— begin SOURCE RECORDS —

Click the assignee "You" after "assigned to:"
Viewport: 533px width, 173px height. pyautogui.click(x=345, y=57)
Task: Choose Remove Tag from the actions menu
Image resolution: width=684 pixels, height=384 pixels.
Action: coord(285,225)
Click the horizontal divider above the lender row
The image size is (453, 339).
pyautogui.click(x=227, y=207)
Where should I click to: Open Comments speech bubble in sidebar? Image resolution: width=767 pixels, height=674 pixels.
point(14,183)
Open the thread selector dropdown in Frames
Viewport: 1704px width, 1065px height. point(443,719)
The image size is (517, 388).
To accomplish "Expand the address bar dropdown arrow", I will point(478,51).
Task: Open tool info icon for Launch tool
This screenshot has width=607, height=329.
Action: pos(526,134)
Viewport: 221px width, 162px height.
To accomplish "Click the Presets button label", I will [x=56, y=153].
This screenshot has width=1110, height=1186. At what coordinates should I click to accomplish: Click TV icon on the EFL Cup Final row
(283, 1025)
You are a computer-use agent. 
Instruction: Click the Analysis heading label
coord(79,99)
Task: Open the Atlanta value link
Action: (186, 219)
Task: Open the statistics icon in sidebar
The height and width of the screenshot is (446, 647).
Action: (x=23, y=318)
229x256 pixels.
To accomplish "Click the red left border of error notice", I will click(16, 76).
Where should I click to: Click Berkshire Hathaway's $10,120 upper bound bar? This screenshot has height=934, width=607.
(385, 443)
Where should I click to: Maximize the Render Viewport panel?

— end SOURCE RECORDS —

* WHAT THE TASK REQUIRES
Reproduce all of the entries above word for word, with no changes.

* WRITTEN ANSWER
Click the assignee "You" after "assigned to:"
Viewport: 533px width, 173px height. pyautogui.click(x=345, y=57)
Task: Choose Remove Tag from the actions menu
Image resolution: width=684 pixels, height=384 pixels.
Action: coord(285,225)
Click the horizontal divider above the lender row
The image size is (453, 339).
pyautogui.click(x=227, y=207)
Where should I click to: Open Comments speech bubble in sidebar? Image resolution: width=767 pixels, height=674 pixels.
point(14,183)
Open the thread selector dropdown in Frames
Viewport: 1704px width, 1065px height. point(443,719)
The image size is (517, 388).
To accomplish "Expand the address bar dropdown arrow", I will point(478,51).
Task: Open tool info icon for Launch tool
This screenshot has width=607, height=329.
Action: pos(526,134)
Viewport: 221px width, 162px height.
To accomplish "Click the Presets button label", I will [x=56, y=153].
This screenshot has width=1110, height=1186. At what coordinates should I click to accomplish: Click TV icon on the EFL Cup Final row
(283, 1025)
You are a computer-use agent. 
Instruction: Click the Analysis heading label
coord(79,99)
Task: Open the Atlanta value link
Action: (186, 219)
Task: Open the statistics icon in sidebar
The height and width of the screenshot is (446, 647).
Action: (x=23, y=318)
229x256 pixels.
To accomplish "Click the red left border of error notice", I will click(16, 76).
Where should I click to: Click Berkshire Hathaway's $10,120 upper bound bar? This screenshot has height=934, width=607.
(385, 443)
Where should I click to: Maximize the Render Viewport panel?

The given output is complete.